|Matthew Henry's Concise Commentary|
15:1-16 Eliphaz begins a second attack upon Job, instead of being softened by his complaints. He unjustly charges Job with casting off the fear of God, and all regard to him, and restraining prayer. See in what religion is summed up, fearing God, and praying to him; the former the most needful principle, the latter the most needful practice. Eliphaz charges Job with self-conceit. He charges him with contempt of the counsels and comforts given him by his friends. We are apt to think that which we ourselves say is important, when others, with reason, think little of it. He charges him with opposition to God. Eliphaz ought not to have put harsh constructions upon the words of one well known for piety, and now in temptation. It is plain that these disputants were deeply convinced of the doctrine of original sin, and the total depravity of human nature. Shall we not admire the patience of God in bearing with us? and still more his love to us in the redemption of Christ Jesus his beloved Son?
Verse 8. - Hast thou heard the secret of God? or, Hast thou been a hearer in the secret counsel of God? (comp. Jeremiah 23:18, "Who hath stood in the counsel of the Lord, and hath perceived and hoard his word? who hath marked his word, and heard it?"). No mortal man was ever admitted to the secret counsel of the Most Highest (comp. Romans 11:34). And dost thou restrain wisdom to thyself? or, Dost thou confine (appropriate) wisdom to thyself? i.e. Dost thou suppose that thou art the only wise man in all the world? (comp. Job 12:2, where Job had brought the same charge against his three friends).

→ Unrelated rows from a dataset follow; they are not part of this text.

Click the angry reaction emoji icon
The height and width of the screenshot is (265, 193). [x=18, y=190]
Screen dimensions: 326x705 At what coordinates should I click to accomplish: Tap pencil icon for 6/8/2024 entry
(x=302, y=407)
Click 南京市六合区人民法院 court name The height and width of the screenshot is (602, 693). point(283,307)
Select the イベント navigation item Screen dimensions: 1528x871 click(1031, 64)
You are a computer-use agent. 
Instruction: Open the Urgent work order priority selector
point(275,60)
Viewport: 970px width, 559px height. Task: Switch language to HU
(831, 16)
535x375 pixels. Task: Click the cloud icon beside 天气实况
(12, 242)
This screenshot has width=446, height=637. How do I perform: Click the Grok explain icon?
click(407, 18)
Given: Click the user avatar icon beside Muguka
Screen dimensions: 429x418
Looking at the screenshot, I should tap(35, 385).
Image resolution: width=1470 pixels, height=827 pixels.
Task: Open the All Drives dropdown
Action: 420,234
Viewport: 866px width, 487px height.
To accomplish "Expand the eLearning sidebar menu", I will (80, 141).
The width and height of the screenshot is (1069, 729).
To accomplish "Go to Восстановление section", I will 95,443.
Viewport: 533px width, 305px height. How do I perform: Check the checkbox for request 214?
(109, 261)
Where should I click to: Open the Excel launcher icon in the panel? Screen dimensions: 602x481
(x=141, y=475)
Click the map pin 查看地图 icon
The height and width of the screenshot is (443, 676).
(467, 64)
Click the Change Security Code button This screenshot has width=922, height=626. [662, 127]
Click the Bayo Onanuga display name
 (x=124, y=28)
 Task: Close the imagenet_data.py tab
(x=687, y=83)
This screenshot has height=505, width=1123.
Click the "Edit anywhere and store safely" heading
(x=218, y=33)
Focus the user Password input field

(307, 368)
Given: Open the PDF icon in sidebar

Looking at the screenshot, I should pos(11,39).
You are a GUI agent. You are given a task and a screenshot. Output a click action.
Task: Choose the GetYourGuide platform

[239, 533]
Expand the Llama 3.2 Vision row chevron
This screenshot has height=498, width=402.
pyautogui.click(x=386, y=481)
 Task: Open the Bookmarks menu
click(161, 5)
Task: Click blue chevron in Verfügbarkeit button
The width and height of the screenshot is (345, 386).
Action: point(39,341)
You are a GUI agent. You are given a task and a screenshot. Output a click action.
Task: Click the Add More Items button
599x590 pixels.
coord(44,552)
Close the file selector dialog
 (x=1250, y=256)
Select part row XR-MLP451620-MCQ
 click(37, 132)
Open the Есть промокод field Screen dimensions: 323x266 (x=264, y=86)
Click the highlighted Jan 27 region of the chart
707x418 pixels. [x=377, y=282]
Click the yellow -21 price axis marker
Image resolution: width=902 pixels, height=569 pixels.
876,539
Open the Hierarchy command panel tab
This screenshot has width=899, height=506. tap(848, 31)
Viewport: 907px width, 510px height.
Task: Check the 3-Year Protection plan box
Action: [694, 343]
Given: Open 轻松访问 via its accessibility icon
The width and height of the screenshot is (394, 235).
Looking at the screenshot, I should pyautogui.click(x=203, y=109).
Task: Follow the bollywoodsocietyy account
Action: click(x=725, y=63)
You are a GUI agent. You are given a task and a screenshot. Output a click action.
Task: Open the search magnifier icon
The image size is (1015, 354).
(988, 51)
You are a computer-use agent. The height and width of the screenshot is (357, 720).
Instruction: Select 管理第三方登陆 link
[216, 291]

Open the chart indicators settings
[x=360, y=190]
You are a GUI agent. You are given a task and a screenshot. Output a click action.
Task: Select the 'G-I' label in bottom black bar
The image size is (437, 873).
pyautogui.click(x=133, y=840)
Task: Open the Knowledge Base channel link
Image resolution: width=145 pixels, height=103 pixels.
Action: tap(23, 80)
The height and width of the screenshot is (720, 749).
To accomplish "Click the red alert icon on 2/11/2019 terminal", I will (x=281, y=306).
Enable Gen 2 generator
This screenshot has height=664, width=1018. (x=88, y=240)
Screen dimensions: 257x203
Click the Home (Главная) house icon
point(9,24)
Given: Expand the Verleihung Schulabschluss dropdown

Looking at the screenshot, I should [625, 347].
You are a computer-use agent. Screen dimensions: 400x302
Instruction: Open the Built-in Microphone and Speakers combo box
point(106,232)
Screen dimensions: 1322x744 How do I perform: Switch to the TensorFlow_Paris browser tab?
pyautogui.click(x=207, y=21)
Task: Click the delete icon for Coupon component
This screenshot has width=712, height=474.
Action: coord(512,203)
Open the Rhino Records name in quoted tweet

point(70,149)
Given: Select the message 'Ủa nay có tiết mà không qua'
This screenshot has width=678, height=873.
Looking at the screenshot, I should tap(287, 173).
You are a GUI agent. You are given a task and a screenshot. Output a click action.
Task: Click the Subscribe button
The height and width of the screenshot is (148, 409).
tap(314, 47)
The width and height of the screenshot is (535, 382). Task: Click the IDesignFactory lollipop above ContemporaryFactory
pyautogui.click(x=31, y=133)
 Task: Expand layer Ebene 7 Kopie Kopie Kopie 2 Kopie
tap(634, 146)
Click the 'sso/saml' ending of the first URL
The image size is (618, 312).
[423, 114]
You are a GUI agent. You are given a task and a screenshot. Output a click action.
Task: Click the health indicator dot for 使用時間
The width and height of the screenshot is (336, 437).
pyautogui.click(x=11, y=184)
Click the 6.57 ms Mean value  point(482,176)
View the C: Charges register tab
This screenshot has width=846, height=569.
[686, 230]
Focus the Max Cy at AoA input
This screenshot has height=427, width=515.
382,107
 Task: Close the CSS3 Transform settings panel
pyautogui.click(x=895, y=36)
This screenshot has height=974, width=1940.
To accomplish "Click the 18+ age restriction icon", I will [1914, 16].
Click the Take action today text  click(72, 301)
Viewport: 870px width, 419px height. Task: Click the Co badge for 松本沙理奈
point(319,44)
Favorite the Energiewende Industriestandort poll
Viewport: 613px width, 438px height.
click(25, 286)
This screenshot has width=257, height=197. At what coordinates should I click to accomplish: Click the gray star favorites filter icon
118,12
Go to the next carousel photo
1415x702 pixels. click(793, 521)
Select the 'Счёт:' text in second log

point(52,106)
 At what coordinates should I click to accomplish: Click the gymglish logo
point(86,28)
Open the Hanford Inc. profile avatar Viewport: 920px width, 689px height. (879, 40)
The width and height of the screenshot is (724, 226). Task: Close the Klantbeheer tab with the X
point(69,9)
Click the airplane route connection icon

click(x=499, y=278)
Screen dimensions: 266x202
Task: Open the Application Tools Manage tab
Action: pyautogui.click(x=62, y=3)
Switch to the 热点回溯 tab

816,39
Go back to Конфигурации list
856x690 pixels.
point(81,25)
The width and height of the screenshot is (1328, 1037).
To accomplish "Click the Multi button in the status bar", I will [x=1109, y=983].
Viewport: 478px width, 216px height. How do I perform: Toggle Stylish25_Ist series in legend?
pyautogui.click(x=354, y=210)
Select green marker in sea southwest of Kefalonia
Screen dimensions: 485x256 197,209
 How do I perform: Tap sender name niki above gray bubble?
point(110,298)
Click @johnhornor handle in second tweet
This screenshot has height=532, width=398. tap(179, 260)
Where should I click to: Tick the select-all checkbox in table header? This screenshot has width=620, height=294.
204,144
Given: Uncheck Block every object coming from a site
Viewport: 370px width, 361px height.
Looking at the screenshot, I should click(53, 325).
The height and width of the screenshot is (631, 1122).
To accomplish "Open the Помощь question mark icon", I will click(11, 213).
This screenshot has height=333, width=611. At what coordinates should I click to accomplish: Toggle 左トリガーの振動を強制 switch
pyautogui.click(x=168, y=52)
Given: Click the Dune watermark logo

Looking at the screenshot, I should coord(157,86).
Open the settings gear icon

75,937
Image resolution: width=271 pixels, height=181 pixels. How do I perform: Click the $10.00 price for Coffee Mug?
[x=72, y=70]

Gill's Exposition of the Entire Bible
Hast thou heard the secret of God?.... Or, "in the secret of God" (a), in his cabinet council, what was said and done there? hast thou stood in the council of God? hast thou been one of his privy council, or counsellors, and been let into all the secrets of God, of his purposes and providence, and into the reasons of all his administrations, that thou talkest so freely, and boldly, and confidently as thou dost? Indeed Christ, the son of God, was the Angel of the great council; the counsel of peace was between him and his Father; yea, he was in his bosom, and privy to all his thoughts, designs, and decrees, and knew everything, what would be, and the reasons thereof; as well as the nature of his Father, his perfections, mind, and will, which he has declared: but could Job pretend to this, or anything like it? no, surely. Indeed there are some secrets of God which he makes known to his people, and no doubt, in some measure, Job was acquainted with them; such as the secrets of God's love, and of the covenant of his grace, which are with them that fear him; and such an one Job was, and with whom, in times past at least, the secret of God was, even his everlasting love in the open manifestation of it to him; which is a secret in the heart of God, till revealed and shed abroad in the hearts of his people; and so the "mysteries" of God, as some render the word, the doctrines of the Gospel, the mysteries of the kingdom of heaven, the knowledge of them, is given to the sons of men; Job was acquainted with them, with the incarnation of Christ, redemption by him, and the resurrection of the dead; the secrets of Providence, though they may not always be known now, they will be hereafter; yea, God does nothing but he reveals his secrets to his servants the prophets Amos 3:7, as he did to Abraham his friend; and as for the purposes of God, which are the secret things that belong to him, and can never be known unless revealed, and when fulfilled, even those, such as relate to the election of men, their redemption by Christ, and the effectual calling, are made known by God's saving and calling them according to them:
and dost thou restrain wisdom to thyself? not keep it to himself without communicating it to others, which to do is to imprison the truth, and detain it in unrighteousness; as men have freely received, they should freely give; but he arrogated and ascribed wisdom to himself, monopolized it, and would allow no man to have any share of it but himself; he reckoned so highly of himself, as if he was the only wise man in the world; thus what he charged his friends with Eliphaz retorts upon himself, Job 12:2; as he does his own words in Job 15:9.
(a) "in secreto Dei", Pagninus, Montanus, Cocceius. Schultens.
Jamieson-Fausset-Brown Bible Commentary
8. secret—rather, "Wast thou a listener in the secret council of God?" The Hebrew means properly the cushions of a divan on which counsellors in the East usually sit. God's servants are admitted to God's secrets (Ps 25:14; Ge 18:17; Joh 15:15).
restrain—Rather, didst thou take away, or borrow, thence (namely, from the divine secret council) thy wisdom? Eliphaz in this (Job 15:8, 9) retorts Job's words upon himself (Job 12:2, 3; 13:2).